The average age of the women was 50 years, and 87% were white. Most patients (69%) had tissue expander (TE)/implant reconstruction procedures; 93% were immediate reconstruction; and 53% were bilateral reconstruction. The majority (90%) underwent surgery as part of breast cancer treatment.

“The comparative effect of procedure type on postoperative pain showed variable results across our multiple pain scales,” the researchers said.
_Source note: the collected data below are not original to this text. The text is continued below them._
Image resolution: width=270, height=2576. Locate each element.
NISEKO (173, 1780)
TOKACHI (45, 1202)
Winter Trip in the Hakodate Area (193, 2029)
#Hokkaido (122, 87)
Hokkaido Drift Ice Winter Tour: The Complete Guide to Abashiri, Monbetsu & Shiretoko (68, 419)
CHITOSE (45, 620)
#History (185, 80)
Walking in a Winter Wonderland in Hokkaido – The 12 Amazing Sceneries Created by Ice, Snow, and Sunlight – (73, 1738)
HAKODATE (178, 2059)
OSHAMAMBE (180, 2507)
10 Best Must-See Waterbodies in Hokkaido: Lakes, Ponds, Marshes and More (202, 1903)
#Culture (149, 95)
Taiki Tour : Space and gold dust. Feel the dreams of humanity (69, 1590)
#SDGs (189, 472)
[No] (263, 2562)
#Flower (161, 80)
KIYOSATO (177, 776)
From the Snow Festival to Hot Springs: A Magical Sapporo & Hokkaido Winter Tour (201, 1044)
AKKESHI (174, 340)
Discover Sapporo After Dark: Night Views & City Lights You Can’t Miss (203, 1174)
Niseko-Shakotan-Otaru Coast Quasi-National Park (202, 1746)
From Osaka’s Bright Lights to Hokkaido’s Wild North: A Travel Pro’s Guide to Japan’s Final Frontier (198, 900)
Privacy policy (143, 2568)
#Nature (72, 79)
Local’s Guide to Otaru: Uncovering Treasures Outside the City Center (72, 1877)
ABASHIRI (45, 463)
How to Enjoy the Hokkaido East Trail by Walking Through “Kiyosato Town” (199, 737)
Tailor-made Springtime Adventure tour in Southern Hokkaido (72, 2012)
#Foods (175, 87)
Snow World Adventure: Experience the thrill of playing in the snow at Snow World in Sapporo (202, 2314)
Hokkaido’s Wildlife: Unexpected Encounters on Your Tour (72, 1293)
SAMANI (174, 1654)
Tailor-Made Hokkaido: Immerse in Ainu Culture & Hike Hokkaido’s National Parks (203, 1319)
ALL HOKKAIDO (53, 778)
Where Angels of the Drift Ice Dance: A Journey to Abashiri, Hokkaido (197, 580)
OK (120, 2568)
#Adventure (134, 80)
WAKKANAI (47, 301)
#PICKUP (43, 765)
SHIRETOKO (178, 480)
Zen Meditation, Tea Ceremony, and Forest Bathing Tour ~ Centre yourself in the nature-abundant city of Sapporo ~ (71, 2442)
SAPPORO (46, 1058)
The patients who underwent autologous flap reconstruction procedures – pedicled transverse rectus abdominis myocutaneous flap (PTRAMS), deep inferior epigastric perforator (DIEP), or superficial inferior epigastric artery (SIEA) – reported less-severe postoperative pain than did those who had TE/Implant procedures. Specifically, patients with SIEA and DIEP procedures reported significantly less pain 1 week after surgery than did those who had TE/Implant procedures, based on the MPQ sensory scale. In addition, patients with PTRAMS reported significantly less postoperative pain 1 week after surgery than did those who had TE/Implant procedures based on the NPRS scale. All three flap procedures were significantly associated with less-severe postoperative pain, compared with TE/Implant procedures.

The findings support data from previous studies that identified preoperative pain, mood disturbance, and age as factors for increased risk of acute postoperative pain, the researchers noted. In addition, “the findings have important implications for the identification of women who might be at risk for significant early postoperative pain following breast reconstruction, as acute postoperative pain is associated with poor functional outcomes, diminished quality of life, and the risk for development of persistent postsurgical pain,” they wrote.

The study results were limited by several factors, including the lack of standardization for postoperative pain treatment regimens, variability in the timing of preoperative assessment, and nonresponder bias, the researchers said.

However, “Once high-risk patients are identified, appropriate referrals can be considered to facilitate careful monitoring of postsurgical pain for selected patients,” they said. “Early intervention can give clinicians the opportunity to reduce postoperative morbidity and improve patients’ surgical experience and satisfaction with breast reconstruction outcome,” they added.

The researchers had no financial conflicts to disclose. The study was supported in part by a grant from the National Institutes of Health/National Cancer Institute.